Surprise dans les cheveux des écolos

Publié le par Jean-Louis Schmitt

L’association Générations Futures a retrouvé entre 36 (chez Delphine Batho) et 68 (chez Isabelle Autissier) perturbateurs endocriniens dans les cheveux de sept personnalités écologistes.

Dans les cheveux de Nicolas Hulot, 51 perturbateurs endocriniens ont été retrouvés, dont 23 quantifiés. Photo : AFP

Dans les cheveux de Nicolas Hulot, 51 perturbateurs endocriniens ont été retrouvés, dont 23 quantifiés. Photo : AFP

Une nouvelle fois, l’association Générations futures tire la sonnette d’alarme : les perturbateurs endocriniens sont partout, et il est plus que temps d’encadrer leur utilisation. Pour le prouver, l’ONG a fait tester les cheveux de sept personnalités engagées pour la défense de l’environnement : Nicolas Hulot, Yann Arthus-Bertrand, Isabelle Autissier, José Bové, Delphine Batho, Yannick Jadot et Marie-Monique Robin.
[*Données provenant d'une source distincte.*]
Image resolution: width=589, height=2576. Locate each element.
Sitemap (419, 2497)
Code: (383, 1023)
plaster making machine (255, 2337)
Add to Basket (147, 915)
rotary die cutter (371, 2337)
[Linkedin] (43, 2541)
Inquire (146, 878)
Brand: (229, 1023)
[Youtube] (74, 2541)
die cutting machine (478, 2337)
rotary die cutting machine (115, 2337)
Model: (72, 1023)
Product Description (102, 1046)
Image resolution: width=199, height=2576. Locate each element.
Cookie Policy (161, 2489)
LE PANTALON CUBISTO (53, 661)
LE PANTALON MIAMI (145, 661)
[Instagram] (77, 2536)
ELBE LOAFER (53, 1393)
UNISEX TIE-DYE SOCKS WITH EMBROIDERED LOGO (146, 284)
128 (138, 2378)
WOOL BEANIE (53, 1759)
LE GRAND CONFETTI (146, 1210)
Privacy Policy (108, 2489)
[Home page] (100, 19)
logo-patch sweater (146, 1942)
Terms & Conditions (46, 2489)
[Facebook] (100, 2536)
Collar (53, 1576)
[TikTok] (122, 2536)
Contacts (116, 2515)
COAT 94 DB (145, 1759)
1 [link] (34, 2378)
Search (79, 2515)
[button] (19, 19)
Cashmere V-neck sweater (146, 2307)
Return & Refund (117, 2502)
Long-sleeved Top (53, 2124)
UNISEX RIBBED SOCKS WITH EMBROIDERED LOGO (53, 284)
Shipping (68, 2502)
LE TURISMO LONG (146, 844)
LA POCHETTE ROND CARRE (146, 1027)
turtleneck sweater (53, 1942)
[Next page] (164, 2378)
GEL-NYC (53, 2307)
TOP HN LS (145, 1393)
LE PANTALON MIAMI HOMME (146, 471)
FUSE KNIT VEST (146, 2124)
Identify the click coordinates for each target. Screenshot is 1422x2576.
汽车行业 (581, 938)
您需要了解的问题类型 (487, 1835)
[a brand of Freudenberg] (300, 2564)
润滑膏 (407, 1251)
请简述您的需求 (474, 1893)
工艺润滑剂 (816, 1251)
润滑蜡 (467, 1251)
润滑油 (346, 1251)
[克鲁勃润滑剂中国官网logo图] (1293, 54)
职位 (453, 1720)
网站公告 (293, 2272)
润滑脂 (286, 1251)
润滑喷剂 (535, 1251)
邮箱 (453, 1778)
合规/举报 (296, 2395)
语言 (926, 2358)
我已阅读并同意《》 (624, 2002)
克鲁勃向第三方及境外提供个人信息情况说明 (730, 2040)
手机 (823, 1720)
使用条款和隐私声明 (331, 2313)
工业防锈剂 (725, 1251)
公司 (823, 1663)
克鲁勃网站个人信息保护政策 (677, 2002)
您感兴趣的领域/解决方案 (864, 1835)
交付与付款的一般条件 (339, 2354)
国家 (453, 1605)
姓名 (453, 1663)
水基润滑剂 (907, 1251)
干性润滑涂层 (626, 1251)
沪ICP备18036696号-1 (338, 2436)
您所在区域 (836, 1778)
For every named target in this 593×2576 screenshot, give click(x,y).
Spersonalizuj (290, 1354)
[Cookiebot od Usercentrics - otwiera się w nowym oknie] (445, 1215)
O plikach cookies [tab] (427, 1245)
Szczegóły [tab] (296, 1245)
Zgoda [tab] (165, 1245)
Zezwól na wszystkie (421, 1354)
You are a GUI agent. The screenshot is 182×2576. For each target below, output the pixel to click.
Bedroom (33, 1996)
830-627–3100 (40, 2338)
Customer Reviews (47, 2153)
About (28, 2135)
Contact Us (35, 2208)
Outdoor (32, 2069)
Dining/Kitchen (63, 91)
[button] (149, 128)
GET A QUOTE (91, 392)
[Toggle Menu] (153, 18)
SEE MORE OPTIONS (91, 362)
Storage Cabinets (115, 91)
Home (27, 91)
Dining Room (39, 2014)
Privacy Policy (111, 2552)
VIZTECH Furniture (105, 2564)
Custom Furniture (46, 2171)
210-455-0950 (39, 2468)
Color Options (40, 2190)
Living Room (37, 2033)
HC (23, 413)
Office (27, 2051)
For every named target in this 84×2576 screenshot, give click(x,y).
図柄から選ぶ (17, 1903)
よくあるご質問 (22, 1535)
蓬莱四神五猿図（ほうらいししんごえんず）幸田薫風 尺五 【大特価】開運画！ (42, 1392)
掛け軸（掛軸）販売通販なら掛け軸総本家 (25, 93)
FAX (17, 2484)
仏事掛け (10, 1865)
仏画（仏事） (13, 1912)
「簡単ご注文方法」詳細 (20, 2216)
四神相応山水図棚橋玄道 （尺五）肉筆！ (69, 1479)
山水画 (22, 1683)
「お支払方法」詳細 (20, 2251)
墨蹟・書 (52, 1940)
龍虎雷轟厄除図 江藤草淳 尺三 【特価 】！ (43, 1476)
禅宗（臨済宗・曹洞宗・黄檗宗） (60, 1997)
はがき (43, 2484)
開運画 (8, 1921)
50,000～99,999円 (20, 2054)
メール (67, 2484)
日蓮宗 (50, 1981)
Isabelle Autissier plus touchée

Elle a traqué environ 200 perturbateurs endocriniens (pesticides, bisphénols, phtalates utilisés pour rendre les plastiques plus souples, et PCBs utilisés dans le passé comme isolants dans les transformateurs électriques et interdits depuis 1987). Résultat : entre 36 et 68 substances ont été retrouvées dans les mèches des personnalités testées.

La moins exposée est l’ancienne ministre de l’Écologie, Delphine Batho (seul Yannick Jadot, ex-candidat EELV à la présidentielle, fait moins, mais parce qu’il n’a pas donné assez de cheveux pour tester toutes les substances). La navigatrice Isabelle Autissier, présidente du WWF France, est la plus touchée. 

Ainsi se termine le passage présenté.